Directed by Ben Affleck. Starring Ben Affleck, Bryan Cranston, Alan Arkin, John Goodman, Victor Garber, Tate Donovan 15A cert, general release, 120 min
GET READY FOR war room action, action, action as Ben Affleck’s third feature as director transforms a real-life 1979 covert CIA operation into a robust thriller.
The historical antecedents are already plenty dramatic. When revolutionary forces overrun the US Embassy in Tehran, 52 Americans are taken hostage while six escapees make their way to the Canadian ambassador’s residence.

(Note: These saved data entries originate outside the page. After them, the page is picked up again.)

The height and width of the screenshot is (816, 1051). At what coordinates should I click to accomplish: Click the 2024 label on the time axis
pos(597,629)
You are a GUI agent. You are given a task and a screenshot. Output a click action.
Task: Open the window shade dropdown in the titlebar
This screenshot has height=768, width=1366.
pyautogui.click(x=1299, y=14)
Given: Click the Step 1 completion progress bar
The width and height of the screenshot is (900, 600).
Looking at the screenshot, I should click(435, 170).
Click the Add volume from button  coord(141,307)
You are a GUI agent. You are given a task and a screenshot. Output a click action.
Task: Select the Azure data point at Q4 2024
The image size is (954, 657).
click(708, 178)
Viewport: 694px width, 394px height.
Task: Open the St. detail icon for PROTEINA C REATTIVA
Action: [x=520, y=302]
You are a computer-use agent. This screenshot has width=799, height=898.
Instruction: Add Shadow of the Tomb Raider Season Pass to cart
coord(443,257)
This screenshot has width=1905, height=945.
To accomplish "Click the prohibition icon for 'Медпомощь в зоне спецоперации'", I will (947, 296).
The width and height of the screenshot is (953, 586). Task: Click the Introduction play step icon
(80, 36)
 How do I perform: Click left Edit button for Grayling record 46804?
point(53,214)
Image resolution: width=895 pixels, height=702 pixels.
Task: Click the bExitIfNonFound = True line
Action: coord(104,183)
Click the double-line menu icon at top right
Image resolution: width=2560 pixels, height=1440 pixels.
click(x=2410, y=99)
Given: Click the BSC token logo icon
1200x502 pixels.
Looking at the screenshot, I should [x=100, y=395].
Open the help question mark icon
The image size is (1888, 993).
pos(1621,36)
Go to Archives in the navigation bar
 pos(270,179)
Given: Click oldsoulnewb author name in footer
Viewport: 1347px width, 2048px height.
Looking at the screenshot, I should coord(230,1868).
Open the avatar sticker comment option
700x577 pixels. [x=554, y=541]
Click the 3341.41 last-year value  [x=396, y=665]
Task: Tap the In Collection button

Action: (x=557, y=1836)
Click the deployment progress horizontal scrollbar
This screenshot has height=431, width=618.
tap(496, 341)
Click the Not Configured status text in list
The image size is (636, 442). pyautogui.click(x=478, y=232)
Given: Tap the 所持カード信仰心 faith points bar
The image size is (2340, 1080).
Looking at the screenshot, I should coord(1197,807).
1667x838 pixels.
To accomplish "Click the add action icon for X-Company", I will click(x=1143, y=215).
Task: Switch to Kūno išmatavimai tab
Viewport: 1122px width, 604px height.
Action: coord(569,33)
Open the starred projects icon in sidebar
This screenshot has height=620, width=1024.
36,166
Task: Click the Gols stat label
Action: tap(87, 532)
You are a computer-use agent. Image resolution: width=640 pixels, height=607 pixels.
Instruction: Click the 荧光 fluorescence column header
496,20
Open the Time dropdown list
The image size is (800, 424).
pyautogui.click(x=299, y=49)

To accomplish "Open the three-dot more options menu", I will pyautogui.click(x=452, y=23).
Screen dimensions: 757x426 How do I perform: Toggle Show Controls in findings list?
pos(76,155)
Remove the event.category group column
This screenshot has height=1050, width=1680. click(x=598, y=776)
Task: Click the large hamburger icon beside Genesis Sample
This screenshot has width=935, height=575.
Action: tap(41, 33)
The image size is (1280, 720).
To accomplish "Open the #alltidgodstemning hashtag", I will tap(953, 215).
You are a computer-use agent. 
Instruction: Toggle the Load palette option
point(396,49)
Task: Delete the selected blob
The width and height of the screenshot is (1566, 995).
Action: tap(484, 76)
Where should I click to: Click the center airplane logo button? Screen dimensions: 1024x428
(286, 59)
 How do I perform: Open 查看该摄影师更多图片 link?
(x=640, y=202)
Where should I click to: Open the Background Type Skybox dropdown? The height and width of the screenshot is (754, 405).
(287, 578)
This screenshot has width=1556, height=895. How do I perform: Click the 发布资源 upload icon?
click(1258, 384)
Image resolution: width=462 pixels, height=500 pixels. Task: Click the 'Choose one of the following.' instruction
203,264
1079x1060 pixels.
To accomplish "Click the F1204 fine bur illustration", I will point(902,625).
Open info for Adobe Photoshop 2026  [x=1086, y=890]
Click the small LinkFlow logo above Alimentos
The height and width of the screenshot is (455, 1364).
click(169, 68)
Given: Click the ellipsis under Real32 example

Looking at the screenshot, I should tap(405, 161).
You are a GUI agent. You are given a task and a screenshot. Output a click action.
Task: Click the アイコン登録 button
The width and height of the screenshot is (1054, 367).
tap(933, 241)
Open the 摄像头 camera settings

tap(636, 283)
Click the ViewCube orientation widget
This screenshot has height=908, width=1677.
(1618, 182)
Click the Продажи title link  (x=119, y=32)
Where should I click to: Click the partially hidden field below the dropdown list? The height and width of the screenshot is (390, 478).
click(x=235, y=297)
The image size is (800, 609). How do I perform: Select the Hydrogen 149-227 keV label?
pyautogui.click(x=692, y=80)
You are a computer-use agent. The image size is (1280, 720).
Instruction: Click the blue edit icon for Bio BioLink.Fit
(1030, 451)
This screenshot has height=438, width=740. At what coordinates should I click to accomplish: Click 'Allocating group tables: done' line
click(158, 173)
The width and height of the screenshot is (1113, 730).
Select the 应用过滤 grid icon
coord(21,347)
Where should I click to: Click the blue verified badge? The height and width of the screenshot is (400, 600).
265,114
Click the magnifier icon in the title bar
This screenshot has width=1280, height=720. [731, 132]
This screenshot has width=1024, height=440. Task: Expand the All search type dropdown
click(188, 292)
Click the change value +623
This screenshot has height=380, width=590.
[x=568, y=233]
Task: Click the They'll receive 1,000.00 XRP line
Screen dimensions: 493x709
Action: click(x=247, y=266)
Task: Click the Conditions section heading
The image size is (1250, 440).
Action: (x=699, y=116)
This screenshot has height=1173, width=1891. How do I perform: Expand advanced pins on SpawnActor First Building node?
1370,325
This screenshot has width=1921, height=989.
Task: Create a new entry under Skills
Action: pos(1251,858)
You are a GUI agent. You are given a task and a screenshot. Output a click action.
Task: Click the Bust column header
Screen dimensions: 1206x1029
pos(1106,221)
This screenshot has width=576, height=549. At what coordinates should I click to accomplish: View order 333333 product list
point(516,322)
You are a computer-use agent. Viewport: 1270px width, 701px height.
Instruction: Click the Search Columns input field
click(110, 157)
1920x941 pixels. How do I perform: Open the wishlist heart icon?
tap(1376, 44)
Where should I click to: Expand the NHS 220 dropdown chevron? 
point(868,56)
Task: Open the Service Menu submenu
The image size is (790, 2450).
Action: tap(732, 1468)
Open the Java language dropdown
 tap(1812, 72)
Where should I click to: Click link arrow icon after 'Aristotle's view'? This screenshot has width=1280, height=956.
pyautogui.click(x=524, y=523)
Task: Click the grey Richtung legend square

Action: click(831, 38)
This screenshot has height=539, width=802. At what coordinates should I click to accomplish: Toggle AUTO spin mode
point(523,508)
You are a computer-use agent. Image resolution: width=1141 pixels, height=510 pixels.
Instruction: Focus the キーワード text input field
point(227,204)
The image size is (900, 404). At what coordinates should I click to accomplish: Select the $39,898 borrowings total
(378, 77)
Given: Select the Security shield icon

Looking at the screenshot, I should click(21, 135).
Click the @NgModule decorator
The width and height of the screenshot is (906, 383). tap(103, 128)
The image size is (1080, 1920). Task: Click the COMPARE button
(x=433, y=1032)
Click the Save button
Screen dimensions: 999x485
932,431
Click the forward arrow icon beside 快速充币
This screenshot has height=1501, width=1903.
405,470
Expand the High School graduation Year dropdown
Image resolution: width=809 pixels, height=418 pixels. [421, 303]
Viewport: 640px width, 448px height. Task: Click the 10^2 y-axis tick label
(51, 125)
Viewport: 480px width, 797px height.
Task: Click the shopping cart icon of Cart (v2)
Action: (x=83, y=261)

The State Department, as embodied by a delightfully twitchy Bryan Cranston as Jack O’Donnell, is in crisis. How on earth can they smuggle the strays out without jeopardising future negotiations? All possibilities are entertained – including CIA operative Antonio Mendez’ mad notion that the Americans pose as a Canadian movie crew. “Its the best bad idea we’ve got, sir,” Mendez (Affleck) and O’Donnell assure Philip Baker Hall’s Warren Christopher.
With this in mind, our hero enlists the aid of Hollywood hacks John Goodman and Alan Arkin to best prepare for a daring caper and an entirely fictional Arabian Nights versus Planet of the Apes epic. “If I’m going to make a fake movie, it’s going to be a fake hit,” insists Arkin indignantly.
The details make for a rip-roaring story, which Affleck invests with old-school directorial élan. This is a film composed from exciting godammit moments and pronouncements: The car won’t start, godammit; my superiors don’t understand, godammit; they’re pulling the plug, godammit. At its best, Argo is high-do and 11th hour in the spirit of films Mendez could have enjoyed on the plane ride to Tehran.
Chris Terrio’s script preserves the essence of Mendez’ biographical tale of derring-do, and Rodrigo Prieto’s tight framing preserves the 1970s feel. If Argo-alikes Three Days of the Condor and All the President’s Men are combinatory culture, Affleck’s popcorn picture sidesteps realism altogether. The Ayatollah Khomeini’s revolutionary troops have rarely looked as entertaining and nacho-friendly as they do here.
That’s not exactly a criticism. Argo’s momentum and muscularity is hard to resist. The boyish, defiantly brown-suited film’s only speed bump hits when the screenplay deviates from its era’s antecedents with a divorced dad subplot. We don’t recall Redford and Hoffman needing a ragamuffin sidekick back in ’76.